(Dataset entries)
§ §

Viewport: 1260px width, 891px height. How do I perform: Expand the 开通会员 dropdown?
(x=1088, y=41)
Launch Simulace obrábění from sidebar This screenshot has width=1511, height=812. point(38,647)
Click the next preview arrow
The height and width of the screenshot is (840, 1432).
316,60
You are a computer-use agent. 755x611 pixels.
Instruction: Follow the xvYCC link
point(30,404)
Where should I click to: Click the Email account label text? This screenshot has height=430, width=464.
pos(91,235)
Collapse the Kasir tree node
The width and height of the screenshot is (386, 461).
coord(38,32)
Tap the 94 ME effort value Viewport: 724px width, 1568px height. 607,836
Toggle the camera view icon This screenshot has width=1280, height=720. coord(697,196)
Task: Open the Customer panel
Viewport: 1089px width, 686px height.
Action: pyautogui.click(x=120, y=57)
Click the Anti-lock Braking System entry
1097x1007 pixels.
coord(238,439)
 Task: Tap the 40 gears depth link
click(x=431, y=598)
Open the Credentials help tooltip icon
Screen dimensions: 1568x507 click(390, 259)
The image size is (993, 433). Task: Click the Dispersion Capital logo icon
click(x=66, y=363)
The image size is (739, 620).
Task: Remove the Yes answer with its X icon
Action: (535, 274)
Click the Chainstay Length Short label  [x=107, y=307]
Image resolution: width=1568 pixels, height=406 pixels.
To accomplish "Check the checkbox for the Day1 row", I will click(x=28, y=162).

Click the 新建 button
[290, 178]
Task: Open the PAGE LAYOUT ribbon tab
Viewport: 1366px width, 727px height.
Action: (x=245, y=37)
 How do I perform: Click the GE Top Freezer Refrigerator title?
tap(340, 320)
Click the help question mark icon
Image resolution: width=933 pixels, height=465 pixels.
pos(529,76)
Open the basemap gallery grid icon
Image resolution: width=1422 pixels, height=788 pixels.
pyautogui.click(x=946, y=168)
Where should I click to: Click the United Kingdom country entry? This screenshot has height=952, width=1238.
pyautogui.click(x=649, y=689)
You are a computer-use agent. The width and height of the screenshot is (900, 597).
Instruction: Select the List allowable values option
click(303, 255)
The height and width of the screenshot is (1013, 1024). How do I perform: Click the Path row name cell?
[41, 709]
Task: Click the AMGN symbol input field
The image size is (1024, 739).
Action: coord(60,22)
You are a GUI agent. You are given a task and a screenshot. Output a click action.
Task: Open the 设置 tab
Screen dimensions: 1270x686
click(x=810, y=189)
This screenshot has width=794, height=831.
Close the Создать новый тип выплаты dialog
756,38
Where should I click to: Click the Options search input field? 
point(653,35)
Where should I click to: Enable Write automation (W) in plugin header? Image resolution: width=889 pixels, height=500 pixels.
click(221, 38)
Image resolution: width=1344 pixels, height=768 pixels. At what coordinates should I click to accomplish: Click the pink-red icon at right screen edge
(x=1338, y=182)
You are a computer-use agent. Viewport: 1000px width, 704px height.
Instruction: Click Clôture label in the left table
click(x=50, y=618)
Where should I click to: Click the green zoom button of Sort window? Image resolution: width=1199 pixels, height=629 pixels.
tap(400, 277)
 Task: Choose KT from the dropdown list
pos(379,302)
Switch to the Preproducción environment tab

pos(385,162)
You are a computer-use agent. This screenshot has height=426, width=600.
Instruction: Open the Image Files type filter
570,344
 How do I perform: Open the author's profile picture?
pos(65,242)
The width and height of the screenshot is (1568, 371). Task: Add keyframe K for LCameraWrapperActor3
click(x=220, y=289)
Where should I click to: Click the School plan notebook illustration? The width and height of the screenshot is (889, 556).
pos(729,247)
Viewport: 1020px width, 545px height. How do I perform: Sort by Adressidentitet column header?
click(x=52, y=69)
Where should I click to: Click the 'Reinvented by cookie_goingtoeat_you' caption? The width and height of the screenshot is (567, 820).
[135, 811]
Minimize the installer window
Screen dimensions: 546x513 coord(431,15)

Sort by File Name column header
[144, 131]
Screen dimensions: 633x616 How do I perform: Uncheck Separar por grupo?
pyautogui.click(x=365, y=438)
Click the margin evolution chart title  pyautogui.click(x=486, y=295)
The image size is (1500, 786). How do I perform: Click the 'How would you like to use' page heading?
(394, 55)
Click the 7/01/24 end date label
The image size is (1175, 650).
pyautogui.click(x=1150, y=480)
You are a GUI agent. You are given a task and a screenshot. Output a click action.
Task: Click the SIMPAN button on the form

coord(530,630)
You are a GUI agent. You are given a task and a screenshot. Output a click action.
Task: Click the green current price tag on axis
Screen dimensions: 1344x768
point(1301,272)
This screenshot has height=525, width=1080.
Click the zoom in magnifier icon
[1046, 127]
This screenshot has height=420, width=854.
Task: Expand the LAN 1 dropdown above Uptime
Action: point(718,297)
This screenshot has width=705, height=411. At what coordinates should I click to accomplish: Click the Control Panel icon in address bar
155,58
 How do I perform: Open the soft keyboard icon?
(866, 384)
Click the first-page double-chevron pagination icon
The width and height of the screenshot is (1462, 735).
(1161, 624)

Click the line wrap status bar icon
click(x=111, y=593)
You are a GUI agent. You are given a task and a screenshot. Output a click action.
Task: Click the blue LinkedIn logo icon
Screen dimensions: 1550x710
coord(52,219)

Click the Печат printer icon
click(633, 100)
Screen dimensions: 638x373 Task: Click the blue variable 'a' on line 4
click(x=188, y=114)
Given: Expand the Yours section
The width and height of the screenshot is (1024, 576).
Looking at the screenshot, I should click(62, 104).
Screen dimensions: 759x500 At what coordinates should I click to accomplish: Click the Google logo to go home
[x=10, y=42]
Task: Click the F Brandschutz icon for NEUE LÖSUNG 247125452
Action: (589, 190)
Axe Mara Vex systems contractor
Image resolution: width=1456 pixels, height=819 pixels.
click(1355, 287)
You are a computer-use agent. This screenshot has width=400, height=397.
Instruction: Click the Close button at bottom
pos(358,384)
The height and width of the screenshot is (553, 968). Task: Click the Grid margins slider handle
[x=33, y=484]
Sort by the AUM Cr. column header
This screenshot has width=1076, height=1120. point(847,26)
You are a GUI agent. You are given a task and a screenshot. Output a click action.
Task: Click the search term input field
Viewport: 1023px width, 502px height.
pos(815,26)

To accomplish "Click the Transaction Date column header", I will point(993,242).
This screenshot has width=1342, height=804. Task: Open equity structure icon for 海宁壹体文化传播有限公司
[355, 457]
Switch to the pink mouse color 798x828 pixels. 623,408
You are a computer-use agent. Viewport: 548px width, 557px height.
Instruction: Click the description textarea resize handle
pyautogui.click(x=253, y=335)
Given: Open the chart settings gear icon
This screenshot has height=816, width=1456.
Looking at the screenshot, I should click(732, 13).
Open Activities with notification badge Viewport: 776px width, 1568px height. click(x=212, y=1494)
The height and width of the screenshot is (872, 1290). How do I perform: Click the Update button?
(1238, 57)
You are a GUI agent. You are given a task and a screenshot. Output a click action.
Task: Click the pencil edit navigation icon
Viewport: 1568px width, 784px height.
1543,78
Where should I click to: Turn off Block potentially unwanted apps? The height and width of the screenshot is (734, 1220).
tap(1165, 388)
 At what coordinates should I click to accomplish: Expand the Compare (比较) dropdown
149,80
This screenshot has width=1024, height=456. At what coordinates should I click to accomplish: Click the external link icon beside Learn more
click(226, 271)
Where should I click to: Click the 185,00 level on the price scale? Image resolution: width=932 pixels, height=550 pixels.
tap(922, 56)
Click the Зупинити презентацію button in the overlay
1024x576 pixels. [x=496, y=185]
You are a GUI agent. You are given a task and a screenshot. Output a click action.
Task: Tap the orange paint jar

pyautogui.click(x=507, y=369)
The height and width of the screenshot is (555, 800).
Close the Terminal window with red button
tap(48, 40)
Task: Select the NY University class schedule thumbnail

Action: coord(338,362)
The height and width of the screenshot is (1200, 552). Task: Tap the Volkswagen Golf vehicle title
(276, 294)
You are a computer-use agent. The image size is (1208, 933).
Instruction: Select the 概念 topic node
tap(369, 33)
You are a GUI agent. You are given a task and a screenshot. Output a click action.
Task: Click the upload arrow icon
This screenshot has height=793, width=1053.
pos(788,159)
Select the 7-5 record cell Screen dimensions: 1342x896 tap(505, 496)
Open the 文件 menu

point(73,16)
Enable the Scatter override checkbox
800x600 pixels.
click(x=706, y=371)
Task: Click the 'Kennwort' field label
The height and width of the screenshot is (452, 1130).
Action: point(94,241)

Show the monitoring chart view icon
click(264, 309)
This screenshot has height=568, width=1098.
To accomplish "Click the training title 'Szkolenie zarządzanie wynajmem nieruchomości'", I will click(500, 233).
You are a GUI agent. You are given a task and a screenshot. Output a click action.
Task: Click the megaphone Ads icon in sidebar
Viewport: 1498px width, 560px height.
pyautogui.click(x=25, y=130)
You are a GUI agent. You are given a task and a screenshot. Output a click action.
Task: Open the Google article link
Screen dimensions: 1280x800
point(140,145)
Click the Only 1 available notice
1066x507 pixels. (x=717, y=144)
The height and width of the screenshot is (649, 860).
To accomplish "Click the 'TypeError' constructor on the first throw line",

§ §

_Task requirements_: Nothing but the lines above from the one containing "Task: Click the upload arrow icon" through the one containing "Task: Open the Google article link" should appear in the answer, each repeated exactly.

_Solution_:
Task: Click the upload arrow icon
This screenshot has height=793, width=1053.
pos(788,159)
Select the 7-5 record cell Screen dimensions: 1342x896 tap(505, 496)
Open the 文件 menu

point(73,16)
Enable the Scatter override checkbox
800x600 pixels.
click(x=706, y=371)
Task: Click the 'Kennwort' field label
The height and width of the screenshot is (452, 1130).
Action: point(94,241)

Show the monitoring chart view icon
click(264, 309)
This screenshot has height=568, width=1098.
To accomplish "Click the training title 'Szkolenie zarządzanie wynajmem nieruchomości'", I will click(500, 233).
You are a GUI agent. You are given a task and a screenshot. Output a click action.
Task: Click the megaphone Ads icon in sidebar
Viewport: 1498px width, 560px height.
pyautogui.click(x=25, y=130)
You are a GUI agent. You are given a task and a screenshot. Output a click action.
Task: Open the Google article link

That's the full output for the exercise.